Deforestation continues at a rapid pace in much of South America, Southeast Asia and the Congo Basin. Similarly, escaped agricultural fires and uncontrolled logging harm huge areas of tropical forest around the world. That destruction is linked to loss of habitat for wildlife, soil erosion and even accelerated climate change. Estimates of how much land is deforested run as high as 18 million acres a year – an area nearly as large as South Carolina – and a similarly large area is degraded.
The people deciding what to do in those areas range from villagers to large landowners to global stakeholders. Options include letting the forests recover naturally, assisting natural regeneration, or planting new trees so as to make the areas more wildlife-friendly and biodiversity-rich – but each comes at a cost, Putz said.
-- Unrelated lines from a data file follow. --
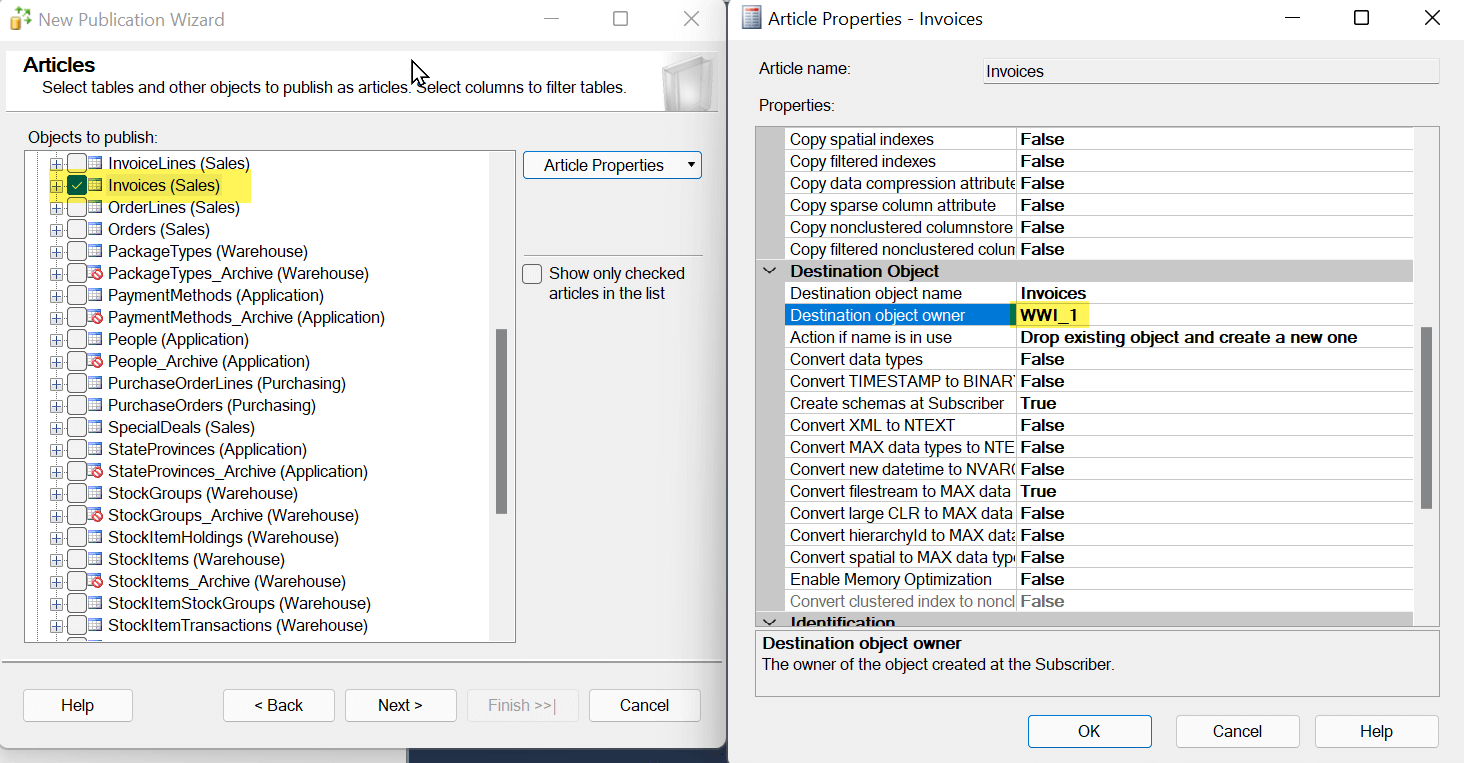The width and height of the screenshot is (1464, 763).
Task: Click the StateProvinces_Archive restricted table icon
Action: point(96,471)
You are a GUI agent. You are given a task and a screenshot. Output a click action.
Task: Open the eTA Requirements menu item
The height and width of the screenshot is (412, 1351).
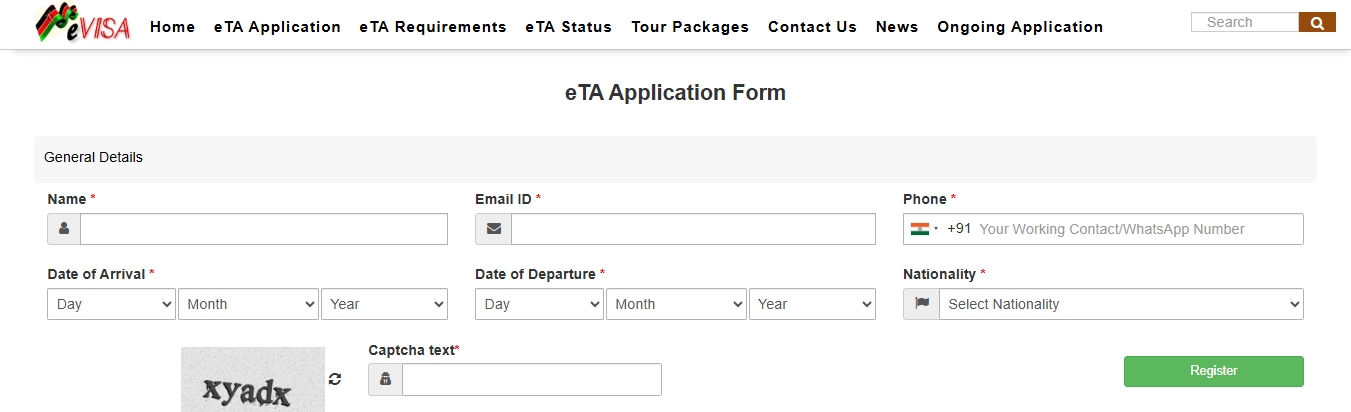433,27
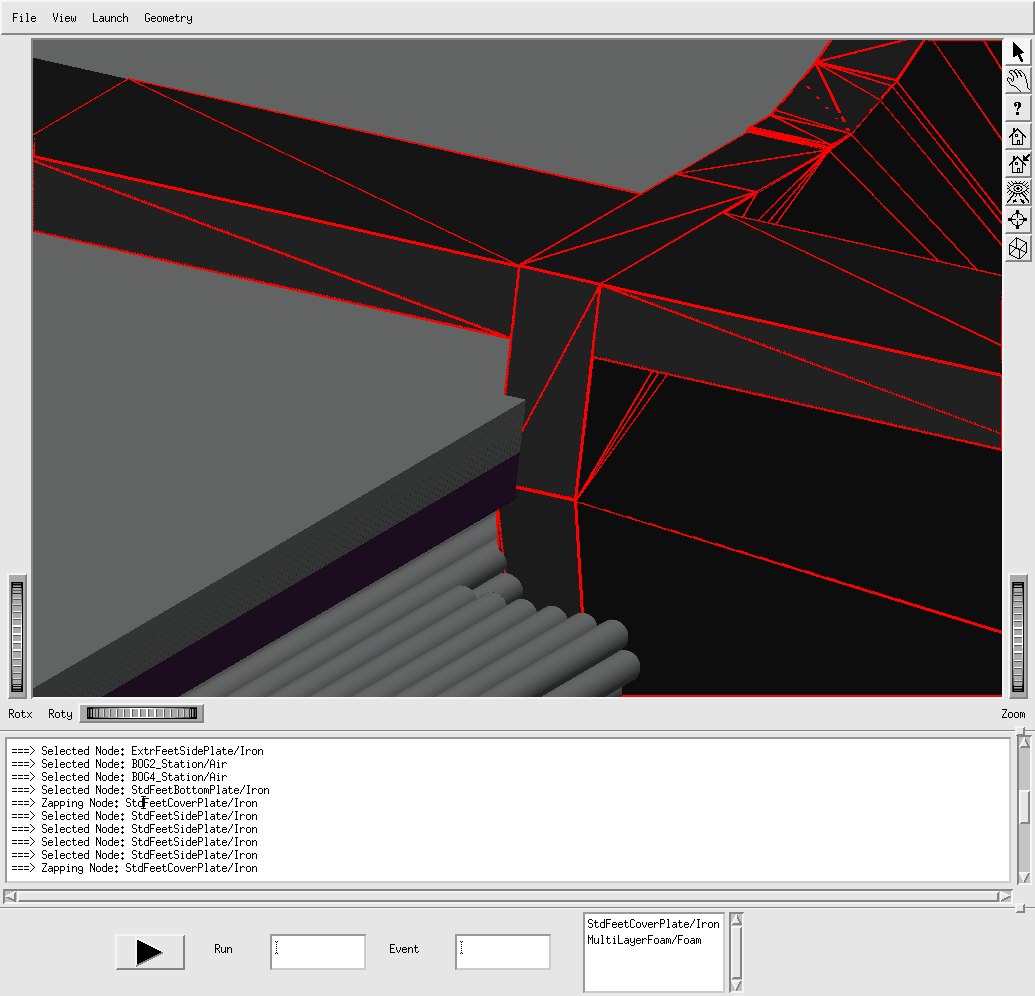The width and height of the screenshot is (1035, 996).
Task: Click the View All eye icon
Action: point(1017,192)
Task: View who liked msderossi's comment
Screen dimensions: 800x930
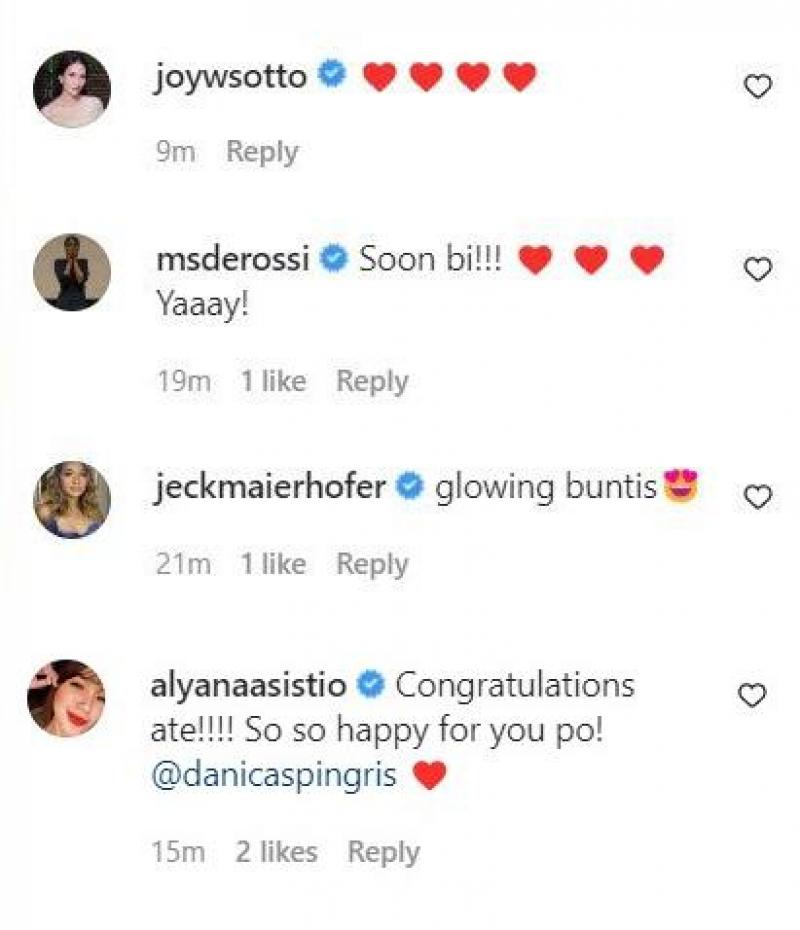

So, when developing forest access and use policies, people need to consider several factors, including short- and long-term financial profits, biodiversity and local needs for timber and non-timber forest products such as medicinal plants. The authors say it’s possible to minimize environmental impacts if decision-makers pay attention to ecosystem structure, composition and dynamics. They shouldn’t base everything on a single statistic, such as the total land area occupied by forest, especially if the state of that forest is not specified.
The authors point out that even when there’s technically no net deforestation, tropical forests can still suffer. For example, if degraded natural forests are replaced by plantations of invasive exotic trees or low water-use efficiency trees, biodiversity will diminish, wildlife could suffer and soil erosion could render streams unusable by local villagers.
“When you save a forest from deforestation, it’s great, but you might not have gotten the full package of what you wanted,” he said.
The discussion, Putz said, needs to center on the definition of “forest.” The Food and Agricultural Organization of the United Nations describes it as an area of more than 0.5 hectares, or a little more than an acre, with trees taller than about 16 feet and more than 10 percent canopy cover. Using that definition could obscure great losses of forest values, he said.
In general, the benefits of a forest are jeopardized when land-use decisions are based on that overly loose classification, according to the paper.
Under that designation, for example, tree plantations qualify as forests. Although plantations can supply services to society such as slope stabilization, firewood and carbon, they can also result in avoidable losses of biodiversity. They have less value in some ways, Putz said, and more value in others.
But once people differentiate among types of forests, alternatives to environmentally destructive management will become real options. Then, decision-makers can fully examine the local, regional and global benefits of natural forests versus their economic priorities.
“We need to demand clarity about what’s meant by ‘forest’ and what the full range of costs are of different interventions,” Putz said. “Then we need to figure out the mechanism to get decision-makers to employ the interventions that are least damaging to naturalness but that still satisfy their other desires.”